San Diego–based podcaster and photographer

Pat Loika (born 1979) is a San Diego–based podcaster and photographer. He has created artwork for comics and featured in discussions about the comic book industry. His photography, focusing largely on cosplay, has been featured in magazines and broadcasts.

==Biography==
Born in the Philippines in 1979, Loika moved to San Diego after his mother married a United States Navy officer in 1996. During his high school years Chris Maze, Loika's other best friend, described Loika as "quiet and reserved."

==Comics==
Loika's affinity for comics began when his mother, who worked as a flight attendant, brought home Marvel cards from the United States. Loika would sneak out of school in order to read comic books. Later, Loika attended over 300 fan conventions, where he socialized with many comic book creators. Loika hosted a podcast titled Loikamania, where he would interview individuals involved in the comic industry, until it ended in 2016. BuzzFeed described his efforts in interviewing comic book creators as being "the closest thing comics has to an Oprah". After completing his final episode of Loikamania, Loika hosted a panel at San Diego Comic-Con. Loika, had previously been a panelist at the same convention in 2014.

During the first decade of the 21st century, after having his artwork reviewed by Marvel, Loika went on to write a western story in Image Comics' Outlaw Territory. The project involved Garry Henderson and Michael Woods.

In early July 2013, Comic Book Resources featured his collection on a segment called "Shelf Porn". Later that month, Loika was stuck in an elevator, tweeting about his experience. Bleeding Cool published an article about this event. Due to his efforts of being a booster in the comic book industry, Playboy Philippines interviewed Loika and published the interview in their July 2014 issue.

In addition to creating a podcast, Loika is also a photographer. His photographs, largely of cosplay, have been featured or utilized on Vanity Fair, The Mary Sue, Nerdist, and MTV.

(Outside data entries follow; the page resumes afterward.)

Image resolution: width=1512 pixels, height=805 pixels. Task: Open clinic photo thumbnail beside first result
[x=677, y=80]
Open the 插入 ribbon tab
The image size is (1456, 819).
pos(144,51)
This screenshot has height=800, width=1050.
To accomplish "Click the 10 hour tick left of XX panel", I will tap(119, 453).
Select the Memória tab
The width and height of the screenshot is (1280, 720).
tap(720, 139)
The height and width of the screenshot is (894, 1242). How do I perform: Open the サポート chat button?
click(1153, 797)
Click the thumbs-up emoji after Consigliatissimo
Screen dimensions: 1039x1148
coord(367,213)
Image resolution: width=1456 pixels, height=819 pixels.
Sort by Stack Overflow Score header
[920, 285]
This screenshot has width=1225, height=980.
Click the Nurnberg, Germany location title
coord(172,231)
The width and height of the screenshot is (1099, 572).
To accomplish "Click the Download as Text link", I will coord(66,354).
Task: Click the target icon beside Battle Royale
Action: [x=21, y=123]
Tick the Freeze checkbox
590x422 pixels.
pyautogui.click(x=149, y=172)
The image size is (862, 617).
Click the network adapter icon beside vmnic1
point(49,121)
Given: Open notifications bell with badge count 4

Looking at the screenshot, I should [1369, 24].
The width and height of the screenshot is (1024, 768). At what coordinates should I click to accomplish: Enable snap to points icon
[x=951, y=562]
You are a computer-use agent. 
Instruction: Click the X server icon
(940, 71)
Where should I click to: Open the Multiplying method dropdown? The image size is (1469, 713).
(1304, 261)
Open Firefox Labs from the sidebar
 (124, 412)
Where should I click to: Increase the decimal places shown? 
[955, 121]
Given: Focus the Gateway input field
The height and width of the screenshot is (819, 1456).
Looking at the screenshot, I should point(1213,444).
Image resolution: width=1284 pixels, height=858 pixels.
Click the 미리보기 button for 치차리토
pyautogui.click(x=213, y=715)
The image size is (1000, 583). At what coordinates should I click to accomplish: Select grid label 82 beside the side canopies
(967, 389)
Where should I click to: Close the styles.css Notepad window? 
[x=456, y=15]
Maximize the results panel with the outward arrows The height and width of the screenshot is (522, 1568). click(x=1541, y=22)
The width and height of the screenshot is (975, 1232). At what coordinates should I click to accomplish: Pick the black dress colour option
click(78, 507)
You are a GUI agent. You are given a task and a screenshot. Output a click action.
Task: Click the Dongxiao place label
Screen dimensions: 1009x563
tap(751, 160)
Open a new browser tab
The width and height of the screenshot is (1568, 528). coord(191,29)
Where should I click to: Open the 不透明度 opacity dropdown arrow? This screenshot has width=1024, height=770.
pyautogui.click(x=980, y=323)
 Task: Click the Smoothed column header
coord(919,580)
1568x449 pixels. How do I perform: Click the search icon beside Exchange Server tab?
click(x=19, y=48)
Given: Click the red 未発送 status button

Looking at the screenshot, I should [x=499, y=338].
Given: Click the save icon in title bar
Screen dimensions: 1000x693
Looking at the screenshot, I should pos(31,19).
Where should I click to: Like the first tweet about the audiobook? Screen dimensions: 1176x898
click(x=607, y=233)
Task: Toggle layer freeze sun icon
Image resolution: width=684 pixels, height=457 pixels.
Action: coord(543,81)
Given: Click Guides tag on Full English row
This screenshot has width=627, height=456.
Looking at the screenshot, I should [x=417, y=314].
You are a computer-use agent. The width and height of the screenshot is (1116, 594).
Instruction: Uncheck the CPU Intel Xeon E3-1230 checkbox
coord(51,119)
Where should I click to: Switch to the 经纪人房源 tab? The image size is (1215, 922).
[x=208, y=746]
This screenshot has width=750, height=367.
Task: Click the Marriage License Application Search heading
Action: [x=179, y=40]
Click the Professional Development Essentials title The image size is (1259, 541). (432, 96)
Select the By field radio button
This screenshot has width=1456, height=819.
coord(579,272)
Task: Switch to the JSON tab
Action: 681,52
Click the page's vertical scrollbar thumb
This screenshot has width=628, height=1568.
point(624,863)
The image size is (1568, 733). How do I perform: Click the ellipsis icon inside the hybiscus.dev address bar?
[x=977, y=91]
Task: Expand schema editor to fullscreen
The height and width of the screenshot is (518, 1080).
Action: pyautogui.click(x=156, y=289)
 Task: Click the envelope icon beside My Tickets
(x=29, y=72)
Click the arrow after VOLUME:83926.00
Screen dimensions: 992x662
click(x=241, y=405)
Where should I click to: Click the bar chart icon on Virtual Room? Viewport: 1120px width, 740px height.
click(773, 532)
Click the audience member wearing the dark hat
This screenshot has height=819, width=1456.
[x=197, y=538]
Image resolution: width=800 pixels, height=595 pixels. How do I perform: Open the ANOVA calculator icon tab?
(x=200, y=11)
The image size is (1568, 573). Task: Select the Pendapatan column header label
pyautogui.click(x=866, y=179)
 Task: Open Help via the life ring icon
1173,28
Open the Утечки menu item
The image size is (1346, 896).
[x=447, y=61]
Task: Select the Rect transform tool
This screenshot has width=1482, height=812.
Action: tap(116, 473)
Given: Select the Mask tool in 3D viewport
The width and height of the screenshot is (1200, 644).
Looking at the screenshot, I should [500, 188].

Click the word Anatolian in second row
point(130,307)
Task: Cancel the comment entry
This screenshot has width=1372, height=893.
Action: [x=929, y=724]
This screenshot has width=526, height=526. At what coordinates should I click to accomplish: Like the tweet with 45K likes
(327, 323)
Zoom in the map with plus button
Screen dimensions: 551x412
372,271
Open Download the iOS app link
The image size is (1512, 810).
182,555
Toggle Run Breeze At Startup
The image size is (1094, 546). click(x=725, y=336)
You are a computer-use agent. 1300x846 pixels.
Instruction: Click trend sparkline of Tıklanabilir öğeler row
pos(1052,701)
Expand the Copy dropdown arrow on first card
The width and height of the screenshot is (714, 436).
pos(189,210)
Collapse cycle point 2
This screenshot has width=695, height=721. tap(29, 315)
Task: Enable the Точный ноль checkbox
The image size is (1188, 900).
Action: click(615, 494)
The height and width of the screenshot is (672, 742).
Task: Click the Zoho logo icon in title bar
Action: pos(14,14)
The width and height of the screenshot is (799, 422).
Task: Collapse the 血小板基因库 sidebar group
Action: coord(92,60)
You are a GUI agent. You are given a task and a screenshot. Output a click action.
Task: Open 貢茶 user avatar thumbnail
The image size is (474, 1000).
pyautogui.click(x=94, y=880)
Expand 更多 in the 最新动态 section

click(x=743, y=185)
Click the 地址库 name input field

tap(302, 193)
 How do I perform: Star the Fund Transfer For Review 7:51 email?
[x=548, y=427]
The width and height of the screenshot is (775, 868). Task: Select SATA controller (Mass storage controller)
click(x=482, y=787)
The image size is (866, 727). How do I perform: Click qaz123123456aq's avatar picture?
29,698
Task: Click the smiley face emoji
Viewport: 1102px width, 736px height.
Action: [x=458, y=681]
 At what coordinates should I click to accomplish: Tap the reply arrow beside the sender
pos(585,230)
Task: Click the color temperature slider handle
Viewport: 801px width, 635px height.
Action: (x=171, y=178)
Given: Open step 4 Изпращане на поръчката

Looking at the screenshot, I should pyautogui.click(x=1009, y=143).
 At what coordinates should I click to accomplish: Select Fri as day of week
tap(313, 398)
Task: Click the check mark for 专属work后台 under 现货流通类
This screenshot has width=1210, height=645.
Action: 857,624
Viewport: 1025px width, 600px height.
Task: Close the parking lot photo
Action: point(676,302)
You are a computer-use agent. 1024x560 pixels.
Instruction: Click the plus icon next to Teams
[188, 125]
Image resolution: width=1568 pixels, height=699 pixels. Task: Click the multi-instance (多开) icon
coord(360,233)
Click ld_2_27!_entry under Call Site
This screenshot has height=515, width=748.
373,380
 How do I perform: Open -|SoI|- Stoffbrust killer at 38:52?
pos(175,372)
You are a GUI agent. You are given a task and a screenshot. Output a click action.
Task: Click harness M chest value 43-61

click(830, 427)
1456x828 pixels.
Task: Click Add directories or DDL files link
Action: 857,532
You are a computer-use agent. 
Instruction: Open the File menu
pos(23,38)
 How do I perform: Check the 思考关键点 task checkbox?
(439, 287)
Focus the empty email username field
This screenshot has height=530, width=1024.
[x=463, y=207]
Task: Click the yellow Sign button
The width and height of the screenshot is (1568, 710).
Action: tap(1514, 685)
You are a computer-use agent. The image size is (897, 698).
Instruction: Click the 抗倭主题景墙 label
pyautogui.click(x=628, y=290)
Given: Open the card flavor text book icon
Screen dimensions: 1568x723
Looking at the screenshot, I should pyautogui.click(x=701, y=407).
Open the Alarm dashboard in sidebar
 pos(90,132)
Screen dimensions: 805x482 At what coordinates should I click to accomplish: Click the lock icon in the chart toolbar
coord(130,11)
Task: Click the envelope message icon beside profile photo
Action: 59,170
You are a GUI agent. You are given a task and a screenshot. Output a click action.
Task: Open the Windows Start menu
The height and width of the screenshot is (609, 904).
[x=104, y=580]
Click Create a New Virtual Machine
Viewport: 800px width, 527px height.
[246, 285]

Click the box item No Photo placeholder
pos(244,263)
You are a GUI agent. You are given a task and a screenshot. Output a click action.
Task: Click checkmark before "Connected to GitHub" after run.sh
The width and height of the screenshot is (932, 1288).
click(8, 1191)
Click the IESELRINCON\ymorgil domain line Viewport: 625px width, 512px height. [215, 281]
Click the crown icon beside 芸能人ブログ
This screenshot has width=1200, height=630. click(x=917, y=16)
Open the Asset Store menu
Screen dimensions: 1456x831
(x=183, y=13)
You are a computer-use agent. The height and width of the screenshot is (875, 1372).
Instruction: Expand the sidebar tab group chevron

===Appearances in fiction===
Pat's name appears in a fictional comic within the comic story, as a creator on 'Ultimate Amazing Fantasy #14' in Ultimate Comics Spider-Man vol. 2, #26.

Also in the Ultimate Marvel universe, Pat appears in a scene with Steve Rogers before he becomes Captain America, in Ultimate Origins #2.

Pat appears in multiple issues of Uncanny X-Men (2013 series), in issue 15, and as a SHIELD agent in issues 26 and 28.

He eventually graduates from SHIELD to SWORD agent as he appears in Captain Marvel (2016 series) issue 1, taking photos of Captain Marvel and Puck.

He would also appear in Tom King and Mitch Gerads' Vertigo series, The Sheriff of Babylon in issue 5 sharing a scene with a cat.

Loika's podcast, Loikamania also gets a cameo in a subway scene from X-Men (2013 series) issue 14.